Excerpted records:
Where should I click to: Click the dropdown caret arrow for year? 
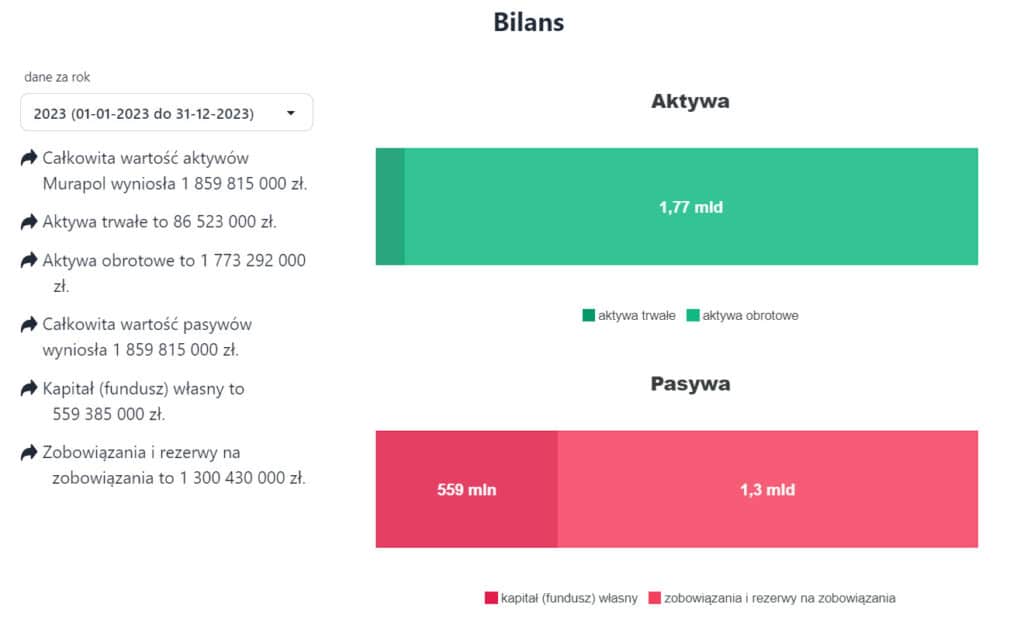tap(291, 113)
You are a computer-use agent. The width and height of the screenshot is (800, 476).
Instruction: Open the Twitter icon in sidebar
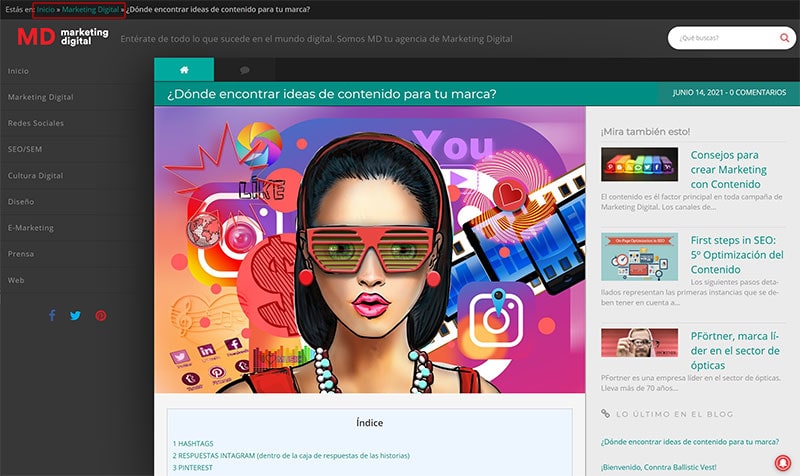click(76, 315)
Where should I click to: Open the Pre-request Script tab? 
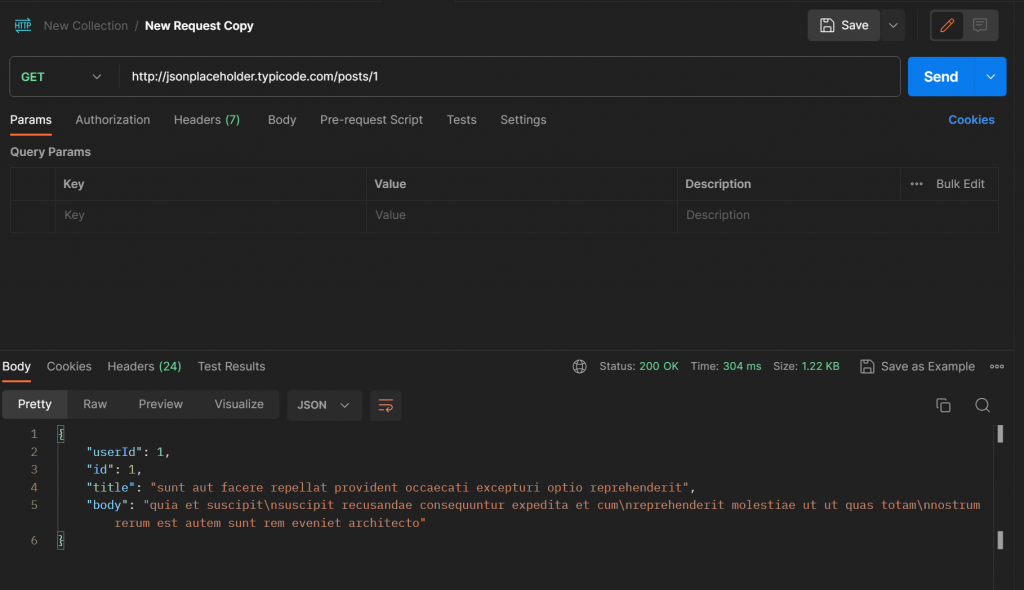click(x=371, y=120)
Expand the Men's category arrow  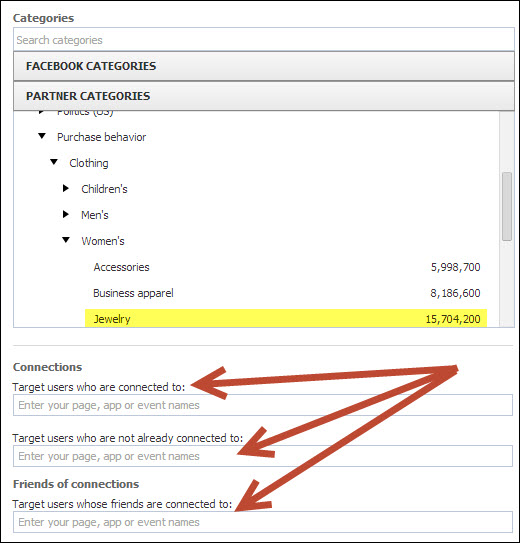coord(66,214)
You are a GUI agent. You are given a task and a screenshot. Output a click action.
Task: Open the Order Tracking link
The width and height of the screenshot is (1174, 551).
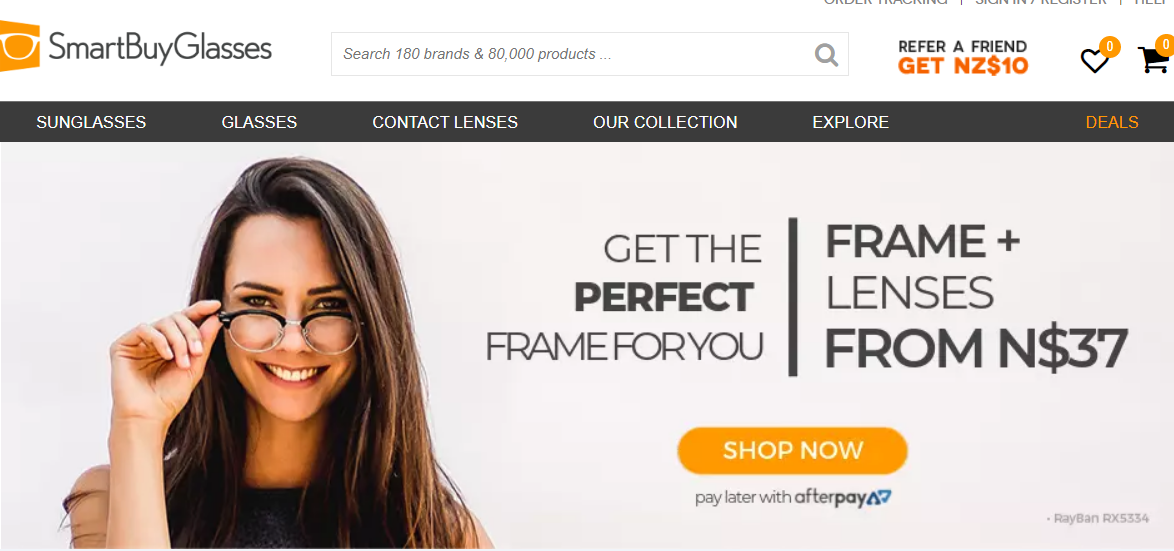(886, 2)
...
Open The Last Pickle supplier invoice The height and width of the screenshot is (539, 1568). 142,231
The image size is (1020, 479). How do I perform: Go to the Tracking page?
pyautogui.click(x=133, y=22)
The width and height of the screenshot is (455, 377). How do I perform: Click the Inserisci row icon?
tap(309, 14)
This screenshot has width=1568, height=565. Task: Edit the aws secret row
--
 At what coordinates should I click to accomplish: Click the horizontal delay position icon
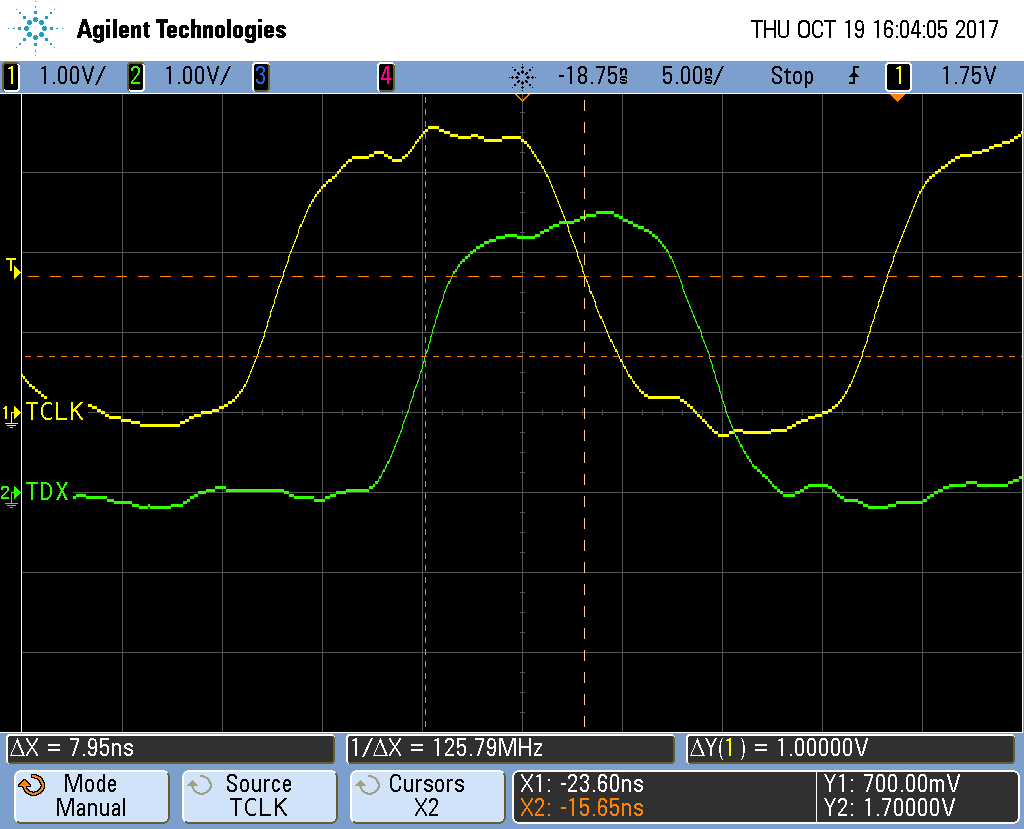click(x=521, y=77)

Work to complete: Go over the data above and copy every line that has the word "agent" in it.

The answer:
You are a computer-use agent. The width and height of the screenshot is (800, 476).
You are a GUI agent. You are given a task and a screenshot. Output a click action.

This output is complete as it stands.